Task details:
Copy out the lines of the material below word for word, from the line with "Screen dimensions: 394x476" to the line with "Looking at the", both included.

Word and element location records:
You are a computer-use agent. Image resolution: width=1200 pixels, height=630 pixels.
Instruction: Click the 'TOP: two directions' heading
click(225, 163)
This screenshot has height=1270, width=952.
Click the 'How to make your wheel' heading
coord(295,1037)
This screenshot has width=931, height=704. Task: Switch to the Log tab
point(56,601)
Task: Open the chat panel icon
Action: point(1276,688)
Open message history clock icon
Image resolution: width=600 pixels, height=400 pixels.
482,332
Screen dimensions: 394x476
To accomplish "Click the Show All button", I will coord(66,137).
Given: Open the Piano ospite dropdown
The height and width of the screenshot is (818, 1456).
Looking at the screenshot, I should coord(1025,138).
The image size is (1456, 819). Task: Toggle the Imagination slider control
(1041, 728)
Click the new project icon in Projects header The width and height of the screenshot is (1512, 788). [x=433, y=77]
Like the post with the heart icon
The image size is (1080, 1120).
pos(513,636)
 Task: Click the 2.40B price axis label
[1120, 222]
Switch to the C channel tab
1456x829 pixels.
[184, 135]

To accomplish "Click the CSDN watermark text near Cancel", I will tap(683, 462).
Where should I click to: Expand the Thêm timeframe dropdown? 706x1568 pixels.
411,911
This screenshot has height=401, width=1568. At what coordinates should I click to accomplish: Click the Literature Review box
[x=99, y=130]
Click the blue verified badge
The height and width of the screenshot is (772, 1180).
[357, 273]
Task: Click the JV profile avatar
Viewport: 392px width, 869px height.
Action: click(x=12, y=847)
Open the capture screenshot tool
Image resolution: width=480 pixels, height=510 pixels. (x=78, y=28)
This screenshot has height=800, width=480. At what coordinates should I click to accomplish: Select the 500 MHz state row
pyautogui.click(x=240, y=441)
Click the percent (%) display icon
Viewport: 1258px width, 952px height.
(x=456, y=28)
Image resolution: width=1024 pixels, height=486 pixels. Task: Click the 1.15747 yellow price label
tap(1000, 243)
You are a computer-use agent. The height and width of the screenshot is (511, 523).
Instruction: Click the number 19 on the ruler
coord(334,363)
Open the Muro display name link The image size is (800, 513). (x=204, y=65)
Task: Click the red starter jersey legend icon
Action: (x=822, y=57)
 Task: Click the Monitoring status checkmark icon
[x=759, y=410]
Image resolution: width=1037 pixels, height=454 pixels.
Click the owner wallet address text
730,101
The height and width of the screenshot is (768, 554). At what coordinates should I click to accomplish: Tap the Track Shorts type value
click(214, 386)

Written answer:
Screen dimensions: 394x476
To accomplish "Click the Show All button", I will coord(66,137).
Given: Open the Piano ospite dropdown
The height and width of the screenshot is (818, 1456).
Looking at the screenshot, I should coord(1025,138).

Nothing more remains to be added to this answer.